╭─ Extract to read
Pubdate: Mon, 11 Aug 2003
Source: The Dominion Post (WV)
Copyright: 2003 The Dominion Post
Contact:  http://www.dominionpost.com/
Details: http://www.mapinc.org/media/1426
Bookmark: http://www.mapinc.org/find?154 (Conant vs. Walters)

BUSH LAWYER COMPARES POT TO CIVIL RIGHTS

SAN FRANCISCO (AP) -- California and other states that want to make 
marijuana available to sick or dying patients are flouting federal drug 
laws in much the same way that Southern states defied national civil rights 
laws, a senior Bush administration lawy er said.

California is ground zero in a long tug of war with the federal government 
over the medical value of marijuana and the power of state governments and 
voters to make exceptions for people who may benefit from the illegal drug.

Five major federal lawsuits involve those who grow, use or recommend 
marijuana for medical use in California.

The Bush administration has asked the Supreme Court to settle the latest 
fight by agreeing that Washington has the power to revoke medical licenses 
of doctors who invoke state laws and recommend pot for their patients.
╰─
╭─ Supplied records
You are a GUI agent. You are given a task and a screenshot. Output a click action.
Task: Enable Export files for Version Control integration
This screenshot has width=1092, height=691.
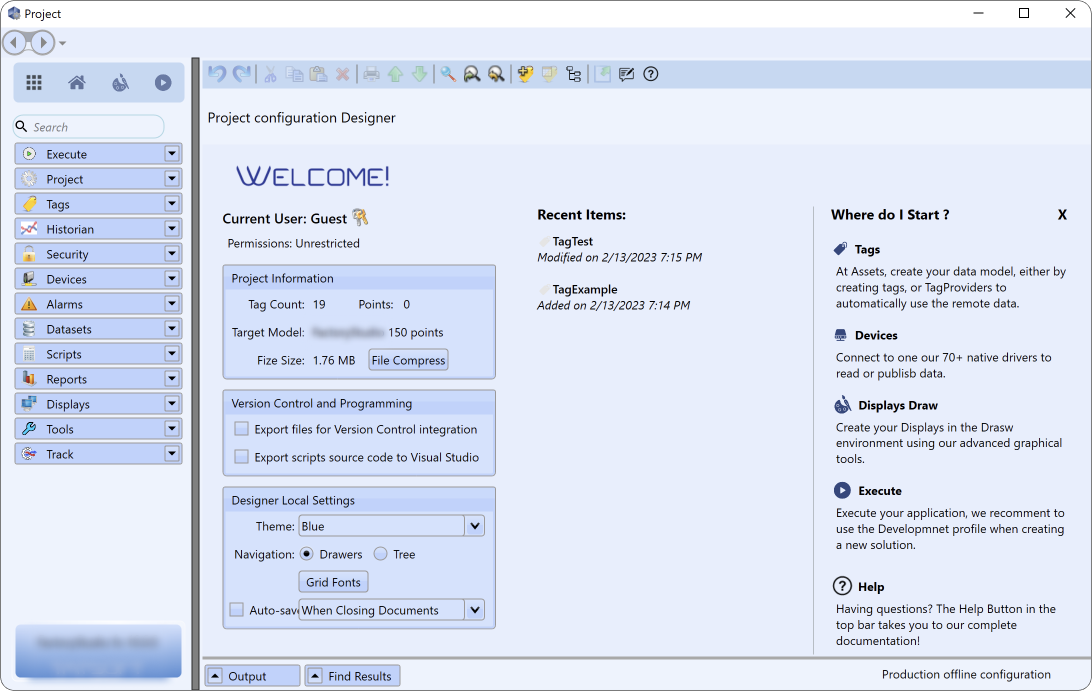[241, 429]
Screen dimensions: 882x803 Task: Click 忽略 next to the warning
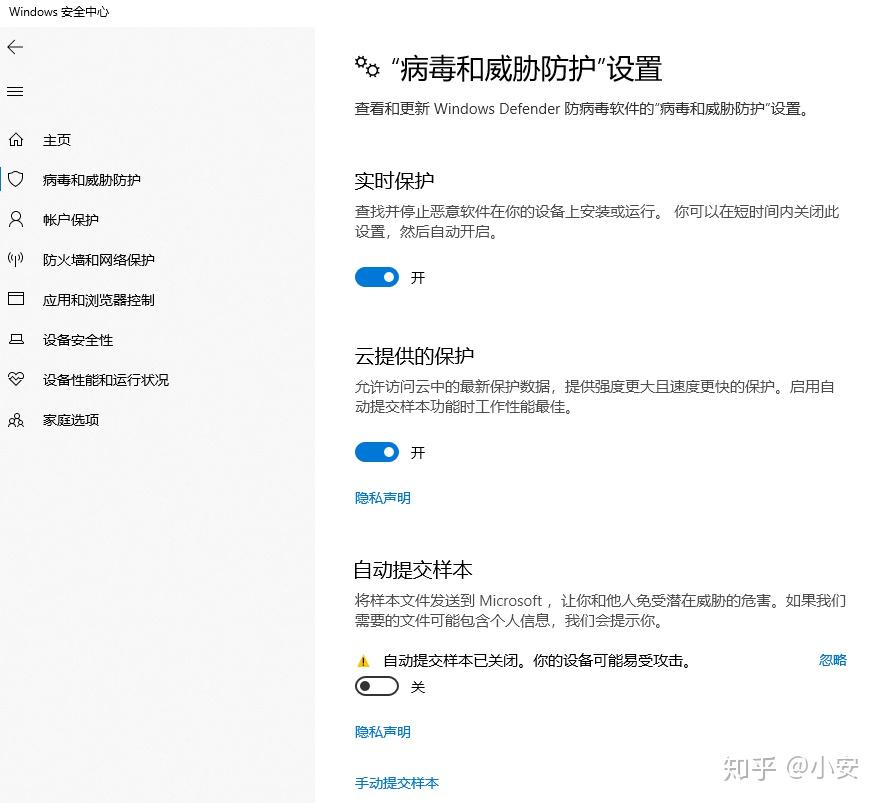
╰─
* Exercise description
Answer these questions from the marijuana news article above:
(a) Which newspaper is listed as the source?
(b) How many major federal lawsuits involve those who grow, use or recommend marijuana for medical use in California?
(c) What does the Bush administration want the Supreme Court to agree that Washington has the power to do?

* Exercise answer
(a) The Dominion Post (WV).
(b) Five.
(c) Revoke the medical licenses of doctors who invoke state laws and recommend pot for their patients.